= EXCERPT =

Christine Pohl is so smart about hospitality, and has so much to teach. She says that half the practice of Christian hospitality is welcoming others — but the other half is being welcomed. We’re not actually practicing hospitality in its fullness if we are never “the other” who is in need of welcome, who allows another to extend their gracious gifts. In fact, Jesus was not often the host in the stories we tell about him. He owned no dishes, no table, no welcome mat. Jesus himself was, most often, the receiver of hospitality (and, often, receiving hospitality from someone who was decidedly not “one of us” for the Jewish community he was part of).

And I need this challenge, because the Christian language and Christian life that I’m most immersed in has a lot to say about my call to serving/helping/saving/fixing, and little that holds me accountable to the calling to be served, helped, saved, fixed. It leaves me without that grounding that Scripture takes for granted, the one that says “you were once strangers.” It is memory that is critical, and I don’t have it.

In a world that seems built for me — for my whiteness, my wealth, my religion… a coffee shop full of gals in Carhartt caps seems to be on every corner of my neighborhood — I have discovered that I need to pursue opportunities to be “the stranger” if I want to recover from this spiritual handicap. In receiving welcome, I might find ways to unlearn the lie that God has appointed me to be the helper, and others to be the project. It might help me shift out of assumption that my world is the only world that a person would want to experience.

Congress is working frantically to reach a deal on a border fence right now, driven, I believe, by fear of the President’s flippant threat of a State of Emergency. At the same moment, we’ve learned that there are thousands of separated children — thousands *more* than the ones we already knew about, the ones we already freaked out about — who were not valuable enough to the government to even warrant a paper trail. The government admits it’s unlikely they’ll see their parents again.

I’ve been surprised, shocked really, that there really are church members who do not see this turn of events as an obvious time to “welcome the stranger.” I’ve been shocked that there is even a debate in the church about the merits of this wall. But perhaps this is because so many of us have no memory of our own that helps us to recognize the humanity of those awaiting welcome. Maybe it’s because we simply don’t know what it feels like to have someone offer the thing we need, in the time we need it. To be thirsty, and have a Samaritan woman draw us water. To lay half dead on the road to Jericho, abandoned by our “own people,” and find ourselves plopped on the donkey of one of “them” on our way to safety. To be threatened that we will watch our children die if we don’t comply with the drug cartel in our community, and after a frightening journey to safety, find that a community of faith has prepared a place for us.

= RECORD EXTRACTS =
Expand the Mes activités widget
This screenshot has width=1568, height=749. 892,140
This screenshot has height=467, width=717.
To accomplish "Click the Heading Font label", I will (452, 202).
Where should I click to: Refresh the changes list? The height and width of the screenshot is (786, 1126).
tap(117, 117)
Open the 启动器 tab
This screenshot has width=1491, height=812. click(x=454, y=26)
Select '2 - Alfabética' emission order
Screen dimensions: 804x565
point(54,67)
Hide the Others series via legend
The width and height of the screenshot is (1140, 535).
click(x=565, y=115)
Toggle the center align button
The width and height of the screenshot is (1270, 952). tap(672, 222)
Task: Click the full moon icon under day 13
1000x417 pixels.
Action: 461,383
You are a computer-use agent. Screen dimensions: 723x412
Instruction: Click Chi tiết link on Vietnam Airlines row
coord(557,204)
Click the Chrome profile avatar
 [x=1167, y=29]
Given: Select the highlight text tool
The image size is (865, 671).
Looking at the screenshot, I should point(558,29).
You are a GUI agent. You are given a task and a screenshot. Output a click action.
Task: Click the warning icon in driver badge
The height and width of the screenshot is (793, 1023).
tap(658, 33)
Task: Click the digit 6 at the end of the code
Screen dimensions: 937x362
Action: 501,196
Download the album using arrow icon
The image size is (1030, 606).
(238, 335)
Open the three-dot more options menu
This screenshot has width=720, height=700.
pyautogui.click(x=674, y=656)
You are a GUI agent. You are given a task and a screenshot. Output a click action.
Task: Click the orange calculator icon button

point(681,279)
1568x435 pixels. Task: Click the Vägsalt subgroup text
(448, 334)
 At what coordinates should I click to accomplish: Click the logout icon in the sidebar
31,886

= WORK INSTRUCTION =
According to the excerpt on hospitality, what does Christine Pohl say is the other half of Christian hospitality besides welcoming others?

= RESULT BELOW =
Being welcomed.